Yo diría que la política, en el sentido de «diferentes gobiernos de la ciudadanía, decididos por la ciudadanía, para mejorar su situación económica y espiritual», es un invento (como casi todo lo actual) del parlamento revolucionario francés. Entonces sí que aparecen las herramientas adecuadas para ese sentido nuevo de la política, el sentido propiamente burgués: el panfleto, el periódico, la gaceta, el libelo, el grupo de presión, la hoja clandestina, la calumnia en verso, el comercio internacional. La política ya no la hacen los señores ni los guerreros, la hacen unos burgueses que saben leer y escribir concentrados en partidos y grupos de presión. Naturalmente, al poco tiempo, en cuanto Bonaparte intervenga para poner orden, la política volverá a su lugar: los generales, los banqueros que pagan a los generales, los políticos profesionales puestos por los generales y los banqueros, serán quienes marquen la línea «política». Ésta será la política llamada democrática casi hasta el día de hoy: el modelo de gobierno adecuado a los intereses de la casta dominante en cada momento. Es la política propiamente burguesa, e incluso la política de los pensadores revolucionarios, como Marx, será indudablemente burguesa.

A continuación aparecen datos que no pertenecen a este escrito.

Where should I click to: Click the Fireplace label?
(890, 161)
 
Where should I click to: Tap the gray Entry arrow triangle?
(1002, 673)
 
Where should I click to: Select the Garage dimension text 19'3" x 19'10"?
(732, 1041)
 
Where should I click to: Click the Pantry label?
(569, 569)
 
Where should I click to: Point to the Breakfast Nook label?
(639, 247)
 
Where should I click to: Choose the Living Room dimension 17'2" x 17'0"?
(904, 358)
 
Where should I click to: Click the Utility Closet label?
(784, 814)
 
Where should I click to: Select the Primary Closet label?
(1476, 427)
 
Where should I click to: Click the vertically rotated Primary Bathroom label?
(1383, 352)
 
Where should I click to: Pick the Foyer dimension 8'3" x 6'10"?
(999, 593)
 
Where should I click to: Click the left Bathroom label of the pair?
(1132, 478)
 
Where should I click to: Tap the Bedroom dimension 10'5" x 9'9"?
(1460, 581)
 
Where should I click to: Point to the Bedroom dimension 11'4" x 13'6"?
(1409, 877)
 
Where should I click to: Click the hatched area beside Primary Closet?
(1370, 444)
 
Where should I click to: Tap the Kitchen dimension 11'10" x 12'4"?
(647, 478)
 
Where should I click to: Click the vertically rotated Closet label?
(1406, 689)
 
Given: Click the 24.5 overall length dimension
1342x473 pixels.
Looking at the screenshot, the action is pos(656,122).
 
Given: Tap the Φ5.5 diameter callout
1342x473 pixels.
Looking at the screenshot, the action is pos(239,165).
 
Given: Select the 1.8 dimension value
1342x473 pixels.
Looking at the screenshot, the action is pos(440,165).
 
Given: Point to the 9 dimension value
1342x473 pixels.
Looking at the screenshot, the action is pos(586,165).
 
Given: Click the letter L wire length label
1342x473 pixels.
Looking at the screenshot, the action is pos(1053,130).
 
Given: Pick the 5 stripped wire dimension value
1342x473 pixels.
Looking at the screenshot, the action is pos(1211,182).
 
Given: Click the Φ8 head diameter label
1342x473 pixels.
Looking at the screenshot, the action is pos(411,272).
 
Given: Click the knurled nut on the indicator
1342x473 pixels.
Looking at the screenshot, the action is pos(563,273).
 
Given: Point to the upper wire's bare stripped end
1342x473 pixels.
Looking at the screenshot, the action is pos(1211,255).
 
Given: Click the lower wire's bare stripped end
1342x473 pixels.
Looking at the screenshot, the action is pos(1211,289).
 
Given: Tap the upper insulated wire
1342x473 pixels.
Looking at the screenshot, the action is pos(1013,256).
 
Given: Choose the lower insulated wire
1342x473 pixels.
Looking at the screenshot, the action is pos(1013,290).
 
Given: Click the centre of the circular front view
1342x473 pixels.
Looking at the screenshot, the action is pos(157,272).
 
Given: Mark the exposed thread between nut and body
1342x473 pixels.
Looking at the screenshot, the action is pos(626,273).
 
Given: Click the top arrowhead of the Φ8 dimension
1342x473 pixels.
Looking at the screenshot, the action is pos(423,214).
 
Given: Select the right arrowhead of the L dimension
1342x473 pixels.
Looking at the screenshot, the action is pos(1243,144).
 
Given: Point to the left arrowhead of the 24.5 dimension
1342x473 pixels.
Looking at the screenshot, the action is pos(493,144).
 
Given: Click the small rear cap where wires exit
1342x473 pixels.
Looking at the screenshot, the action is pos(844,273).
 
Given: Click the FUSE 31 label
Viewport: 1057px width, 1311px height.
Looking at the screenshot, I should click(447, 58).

Se produce entonces un orden burgués con altibajos, es decir, con momentos en los que el panfletista, el periodista, el «intelectual», el jurista o el clérigo tienen mayor audiencia, y momentos en los que sólo la arenga, la agitación pública, el activista, el terrorista, el agente doble o la rebelión caótica tienen posibilidades de entrometerse en el orden social. En ambos casos hay siempre detrás un banquero y un general. La política democrática es carísima y la violencia se paga muy cara si no tiene un éxito inmediato. Incluso agitadores tan eficaces como Lenin o Trotski se mostraron muy cautos hasta contar con los apoyos necesarios en el ejército y las finanzas. No hay que ocultar que la revolución rusa comenzó gracias a que Alemania estaba interesada en debilitar su frente del este y lanzó a Lenin en la estación Finlandia como si fuera una bomba atómica. Y lo fue. En todo caso, sin el apoyo de los generales alemanes seguramente no habría habido revolución en Rusia.
Hay ocasiones, sin embargo, en las que los panfletistas, los periodistas, los intelectuales, los juristas tienen un peso mayor que los activistas revolucionarios o que los generales y banqueros. Sucedió en ese período fascinante que es el París de la Bastilla al Triunvirato de 1811. También durante la revolución norteamericana, con Jefferson de arquitecto. O en la Italia del Risorgimento, cuando los generales se reclutaban en los pueblos liberados y en las tertulias de carbonarios. Más ejemplos cabría proponer, y también, cómo no, la así llamada «transición» española. Durante aquellos años de plomo, los generales y los banqueros estaban suficientemente asustados como para dejar que fueran sus pupilos quienes llevaran la iniciativa. Sólo de tarde en tarde trataban de influir, con escaso éxito. Era de nuevo la atmósfera del inicio de la Segunda República, antes de que salieran generales de donde menos se esperaba (de la FAI y del Partido Comunista) y banqueros donde había más que ganar (con los golpistas).